Mitochondrion: A new molecular target and potential treatment strategies against trichothecenes

• Published in: Trends in food science & technology Vol. 88; pp. 33 - 45
• Main Authors: Huang, Deyu, Cui, Luqing, Dai, Menghong, Wang, Xu, Wu, Qinghua, Hussain, Hafiz I., Yuan, Zonghui
• Format: Journal Article
• Language: English
• Published: Cambridge Elsevier Ltd 01.06.2019; Elsevier BV
• Subjects: Alimentary toxic aleukia; Antioxidant; Apoptosis; Blight; Collapse; Electron transport; Electron transport chain; Fusarium; Fusarium head blight; Livestock; Membrane potential; Membranes; microRNA; Mitochondria; Mycotoxins; Organic chemistry; Oxidative stress; Therapeutic applications; Toxic diseases; Toxicity; Transcription; Trichothecene; Trichothecenes; Oxidative stress; microRNA; Mitochondria; Antioxidant; Trichothecene; Apoptosis
• ISSN: 0924-2244; 1879-3053
• DOI: 10.1016/j.tifs.2019.03.004

Trichothecenes are a large family of chemically related mycotoxins produced by various species of Fusarium, which is the most economically important fungal strains. Trichothecenes have most often been associated with acute and chronic toxicoses in human and livestock. Trichothecenes are linked with human diseases like alimentary toxic aleukia and Kashin-Beck disease, and also with Fusarium head blight in plants. At molecular level, the mitochondrial toxicities induced by trichothecenes have been investigated, yet no efforts are made to summarize these information. The present review provides the most recent knowledge on the mitochondrion as a new molecular target of trichothecenes based on findings that trichothecenes can cross the mitochondrial membranes and be absorbed by mitochondrion. Here, we discriminate the ROS production site in trichothecene-treated cells, and discuss the mitochondrion-dependent apoptosis and various mitochondrial toxicities induced by trichothecenes. Some mitochondrion-associated miRNAs and potential treatment strategies against trichothecenes are included, and questions not interpreted clearly and future perspective are recommended. Key findings and conclusions: Recent investigations support that mitochondrion is new molecular target of trichothecenes and should be emphasized. Namely, mitochondrion is the main site of ROS generation in trichothecene-treated cells. Trichothecenes induce collapse of mitochondrial membrane potential, and apoptosis by mitochondrial pathway. Trichothecenes inhibit mitochondrial biogenesis and respiration, ATP generation, and mitochondrial transcription and translation. Trichothecenes inhibit activity of mitochondrial electron transport chain (ETC) and change expression of ETC subunits.
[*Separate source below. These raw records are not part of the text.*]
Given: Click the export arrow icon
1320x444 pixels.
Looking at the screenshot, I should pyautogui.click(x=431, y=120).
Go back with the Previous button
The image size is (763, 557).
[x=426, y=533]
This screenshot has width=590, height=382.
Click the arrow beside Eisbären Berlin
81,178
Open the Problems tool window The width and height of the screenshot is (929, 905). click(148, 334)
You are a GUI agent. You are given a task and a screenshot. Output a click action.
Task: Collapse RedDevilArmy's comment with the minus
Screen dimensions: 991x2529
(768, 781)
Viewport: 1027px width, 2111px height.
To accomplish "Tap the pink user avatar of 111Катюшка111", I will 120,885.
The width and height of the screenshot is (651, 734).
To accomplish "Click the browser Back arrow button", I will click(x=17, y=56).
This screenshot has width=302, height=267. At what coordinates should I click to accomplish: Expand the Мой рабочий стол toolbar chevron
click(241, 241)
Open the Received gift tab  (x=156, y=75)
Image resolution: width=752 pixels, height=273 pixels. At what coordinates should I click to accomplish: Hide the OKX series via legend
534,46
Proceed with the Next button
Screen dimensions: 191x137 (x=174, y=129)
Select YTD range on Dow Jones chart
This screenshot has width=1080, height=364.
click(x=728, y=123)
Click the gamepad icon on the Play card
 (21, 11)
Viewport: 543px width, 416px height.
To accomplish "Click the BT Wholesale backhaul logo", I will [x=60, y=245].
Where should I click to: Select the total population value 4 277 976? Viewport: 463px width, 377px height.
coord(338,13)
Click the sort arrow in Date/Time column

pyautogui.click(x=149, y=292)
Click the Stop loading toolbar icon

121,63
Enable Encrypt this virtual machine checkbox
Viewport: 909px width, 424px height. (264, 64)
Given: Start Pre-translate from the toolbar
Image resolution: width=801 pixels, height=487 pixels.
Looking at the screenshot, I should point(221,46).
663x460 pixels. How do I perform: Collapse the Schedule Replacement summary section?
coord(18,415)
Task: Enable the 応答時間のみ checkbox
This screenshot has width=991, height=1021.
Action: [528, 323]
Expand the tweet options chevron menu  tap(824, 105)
Trichothecenes change the expression of numbers of miRNAs and specific mitochondria-associated miRNAs which may be involved in mitochondria-dependent toxicity. •Trichothecenes target mitochondrion to induce ROS generation and apoptosis.•Trichothecenes bind to ribosomes to trigger ribotoxic stress response.•PGC-1α and mTOR promote the mitochondrial biogenesis and functions.•Trichothecenes inhibit mitochondrial function and mitochondrial translation.•Mitochondrion-targeted antioxidants and mitophagy reduce trichothecene-induced oxidative stress.